The measurement aspects of this paper add to a growing literature on measurements of resource utilization in Internet-scale systems. Most of this work has focused on network-level measurements, a small subset of which we mention here. Balakrishnan examines throughput stability to many hosts from the vantage point of the 1996 Olympic Games web server [2], while Zhang collects data from 31 pairs of hosts [34]. Chen describes how to monitor a subset of paths to estimate loss rate and latency on all other paths in a network [6] . Wolski [29] and Vazhkudai [25] focus on predicting wide-area network resources.

Growing interest in shared computational Grids has led to several recent studies of node-level resource utilization in such multi-user systems. Foster describes resource utilization on Grid3 [8], while Yang describes techniques to predict available host resources to improve resource scheduling [31,32]. Harchol-Balter investigates process migration for dynamic load-balancing in networks of Unix workstations [12], and cluster load balancing is an area of study with a rich literature. Compared to these earlier studies, our paper represents the first study of resource utilization and service placement issues for a federated platform as heavily shared and utilized as PlanetLab.

Several recent papers have used measurement data from PlanetLab. Yalagandula investigates correlated node failure; correlations between MTTF, MTTR, and availability; and predictability of TTF, TTR, MTTF, and MTTR [30]. Rhea measures substantial variability over time and across nodes in the amount of time to complete CPU, disk, and network microbenchmarks; these findings corroborate our observations in Section 3.1 [19]. Rhea advocates application-internal mechanisms, as opposed to intelligent application placement, to counter node heterogeneity. Lastly, Spring uses measurements of CPU and node availability to dispel various ``myths'' about PlanetLab [23].

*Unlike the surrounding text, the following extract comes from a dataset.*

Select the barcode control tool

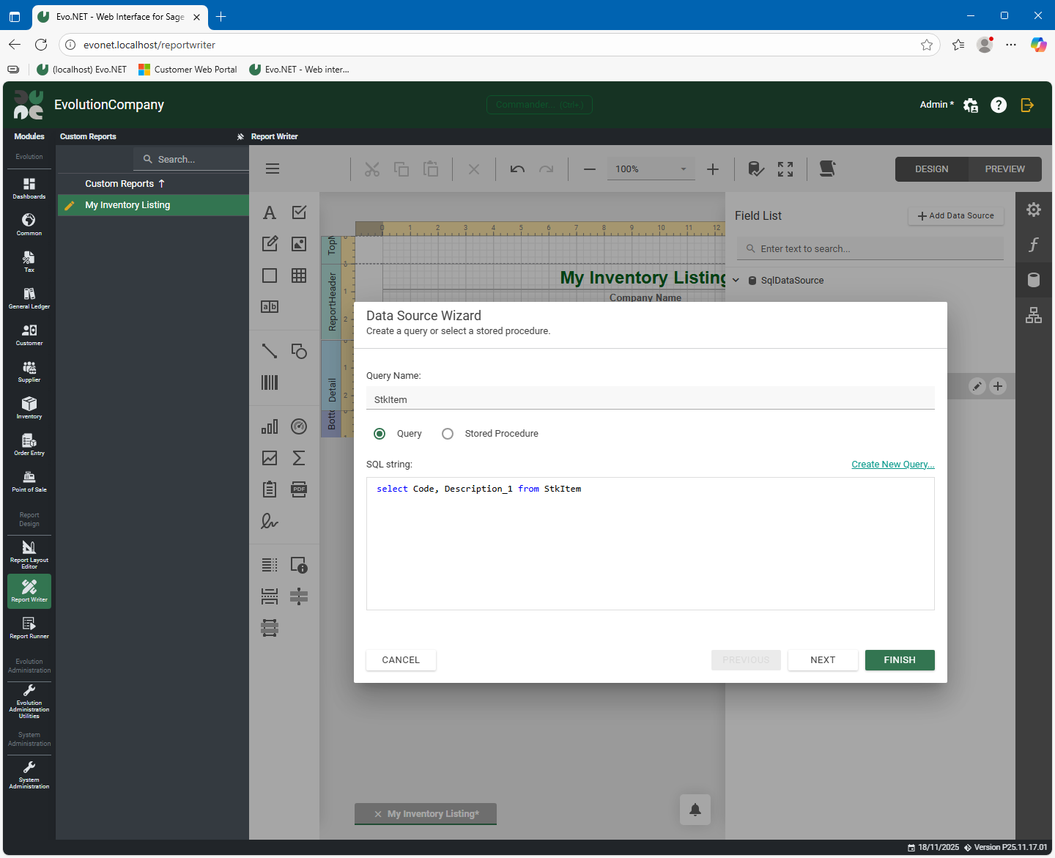tap(270, 382)
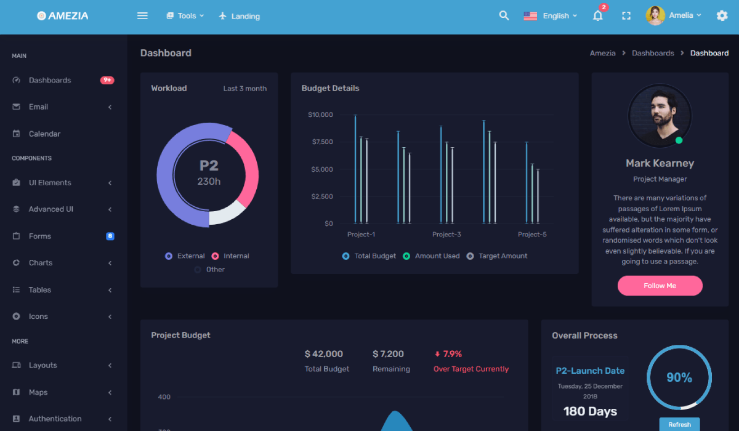Click the Dashboards breadcrumb link

click(652, 53)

Resource discovery tools are a prerequisite for automated service placement and migration. CoMon [18], CoTop [17], and Ganglia [14] collect node-level resource utilization data on a centralized server, while MDS [33], SWORD [15], and XenoSearch [22] provide facilities to query such data to make placement and migration decisions.

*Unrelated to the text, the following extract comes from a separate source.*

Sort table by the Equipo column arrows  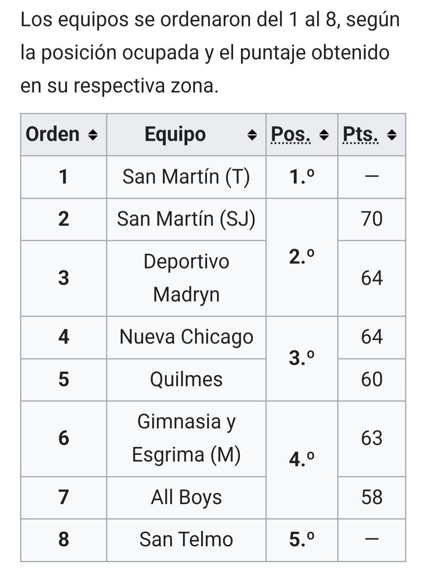coord(252,136)
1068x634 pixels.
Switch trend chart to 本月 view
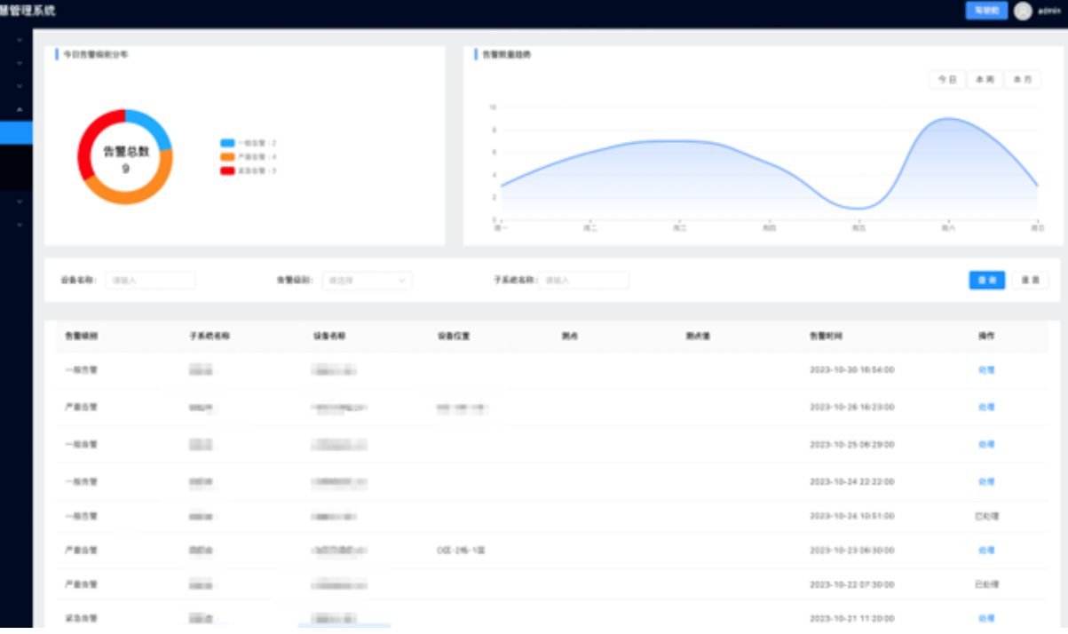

Shared wide-area platforms themselves are growing in number and variety. PlanetLab focuses on network services [3], Grid3 focuses on large-scale scientific computation [8], FutureGrid aims to support both ``eScience'' and network service applications [7], and BOINC allows home computer users to multiplex their machines' spare resources among multiple public-resource computing projects [4]. Ripeanu compares resource management strategies on PlanetLab to those used in the Globus Grid toolkit [21].